#### RECORDS SHOWN
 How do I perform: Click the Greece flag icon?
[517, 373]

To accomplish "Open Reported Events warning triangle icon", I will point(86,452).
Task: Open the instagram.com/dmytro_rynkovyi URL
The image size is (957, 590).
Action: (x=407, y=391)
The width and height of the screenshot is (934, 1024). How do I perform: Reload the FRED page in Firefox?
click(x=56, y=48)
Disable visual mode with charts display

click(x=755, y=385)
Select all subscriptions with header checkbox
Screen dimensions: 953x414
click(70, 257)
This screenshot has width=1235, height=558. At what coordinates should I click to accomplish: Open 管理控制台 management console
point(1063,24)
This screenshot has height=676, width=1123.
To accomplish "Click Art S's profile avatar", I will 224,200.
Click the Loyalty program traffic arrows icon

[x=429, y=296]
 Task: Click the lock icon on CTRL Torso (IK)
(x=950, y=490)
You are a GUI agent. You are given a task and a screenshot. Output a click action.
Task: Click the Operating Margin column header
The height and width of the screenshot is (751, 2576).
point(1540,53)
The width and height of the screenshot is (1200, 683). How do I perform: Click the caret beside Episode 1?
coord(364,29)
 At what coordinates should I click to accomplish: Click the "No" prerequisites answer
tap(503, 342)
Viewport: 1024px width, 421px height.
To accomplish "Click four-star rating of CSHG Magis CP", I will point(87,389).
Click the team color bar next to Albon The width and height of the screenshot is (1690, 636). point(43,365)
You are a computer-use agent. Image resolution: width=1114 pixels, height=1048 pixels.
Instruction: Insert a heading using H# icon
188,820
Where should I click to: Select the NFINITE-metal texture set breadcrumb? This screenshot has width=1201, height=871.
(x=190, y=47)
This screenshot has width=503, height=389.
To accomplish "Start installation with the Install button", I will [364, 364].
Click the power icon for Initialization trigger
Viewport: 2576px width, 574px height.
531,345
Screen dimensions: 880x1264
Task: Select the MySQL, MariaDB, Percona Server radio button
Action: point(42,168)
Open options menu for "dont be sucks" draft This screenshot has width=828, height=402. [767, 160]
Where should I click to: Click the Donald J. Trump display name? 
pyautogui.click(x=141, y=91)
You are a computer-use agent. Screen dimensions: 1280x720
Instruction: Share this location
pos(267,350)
########
WHAT YOU WILL DO ▸
Copy down every line of the entries containing the word "computer".

REPLY ▸
You are a computer-use agent. Image resolution: width=1114 pixels, height=1048 pixels.
You are a computer-use agent. Screen dimensions: 1280x720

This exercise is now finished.